2. La question d’une aide au « trans-faire », en EPS

La question du transfert, pour l’EPS, en regard des enjeux relatifs à la « vie physique », en EPS
La réflexion à la « vie physique » en EPS génère des propos qui concourent à faire passer la question du transfert au second plan. On peut même avancer qu’ils peuvent conduire à en faire une question plus secondaire que seconde. Il en va ainsi des effets de l’économie des discours sur la « vie physique » en EPS. La réflexion à la « vie physique » a pris place en celle qui concerne l’EPS. Peut-être les tensions liées à celle-là ont-elles eu pour effet d’évacuer, au moins pour un temps, le fond de celle-ci. Cette dernière, en tout état de cause, a essentiellement occasionné des discours quant à la forme à donner à un enseignement. Peut-être aussi l’urgence de la question de la « vie physique » et la pression de l’institution ont-elles joué quant à cet état de fait. Toujours est-il qu’il semble bien qu’on se soit intéressé aux moyens plutôt qu’aux buts. Il est vrai que les angles d’attaque de la question de la « vie physique » ne manquent pas ! Il peut s’agir d’éducation à la santé, de préparation aux loisirs... Tous, cependant, tiennent à deux enjeux majeurs et indissociables. Il s’agit que l’EPS réponde à une demande sociale et qu’elle fasse, en cette affaire, oeuvre d’éducation. Il est ainsi cohérent que le problème de la « vie physique », en EPS, s’avère question du transfert, pour l’EPS. Il convient donc de s’y intéresser.

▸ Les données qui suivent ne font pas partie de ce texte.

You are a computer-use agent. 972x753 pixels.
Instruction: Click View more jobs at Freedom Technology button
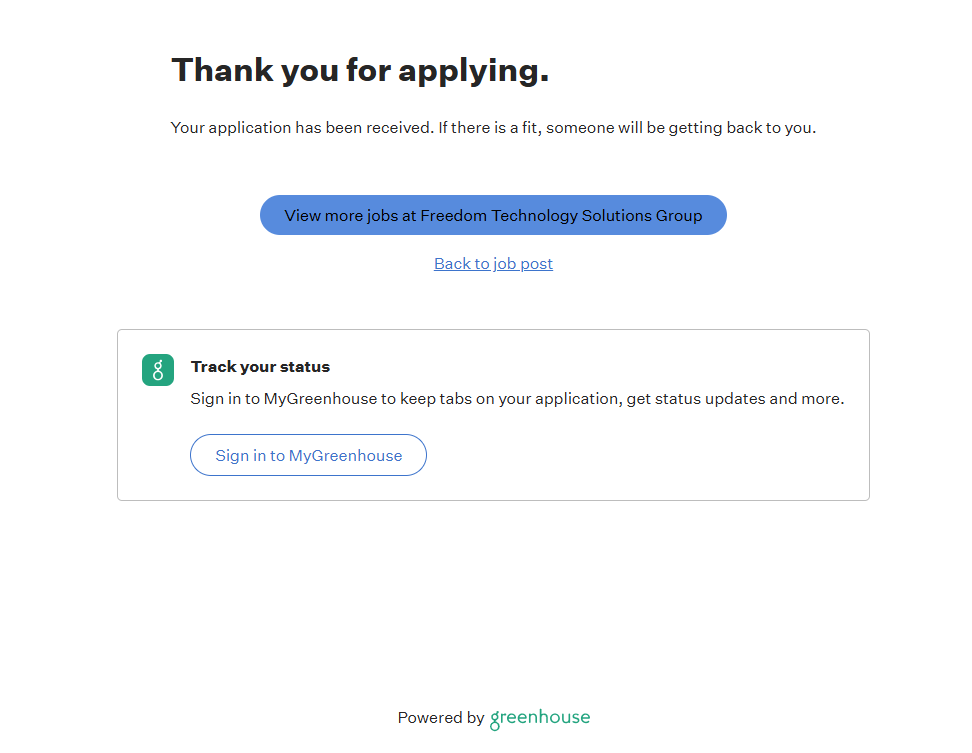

Importance et difficulté de la question du transfert, pour ce qui est de l’EPS
P. Meirieu résume bien le problème, qui indique : « ‘[...] il ne s’agit pas, comme on l’a trop souvent dit, de“ faire entrer la vie à l’école”, comme si, par nature, les situations scolaires ou de formation n’étaient que des “lieux de mort” tandis que les situations de production seraient, elles, des “lieux de vie”. Il s’agit de tout autre chose : de s’interroger sur les conditions qui permettent de faire des situations de formation de véritables situations “créatrices de vie”, c’est-à-dire capables d’inviter à un usage personnel et collectif des savoirs acquis, un usage plus pertinent et plus créatif à la fois, un usage dynamique de connaissances »’ 1841. Si on admet de réfléchir à l’EPS au regard de ce propos, on se trouve bien vite à nouveau en difficulté. Au problème de la spécification des termes de la question de la « vie physique », en EPS, fait suite celui du transfert, pour l’EPS. Sa réalité, d’une part, a longtemps été mise en question dans le monde de l’EPS. Ils étaient bien rares ceux qui, à l’instar de P. Parlebas, avançaient, dans les années soixante, que le transfert est le maître-mot de l’EPS ! Ils ne font encore guère nombre ceux qui s’intéressent au transfert pour ce qui est de l’EPS. Les vicissitudes de la recherche concernant les habiletés motrices, d’autre part, n’ont guère aidé à la réflexion au transfert dans le champ de l’EPS. Celle-ci délaissait la question du transfert alors même qu’elle nouait des relations avec l’EPS ! Aussi s’est-on mis à débattre quant à la « vie physique » alors que les données relatives au transfert dans le cas de l’EPS n’étaient pas légion.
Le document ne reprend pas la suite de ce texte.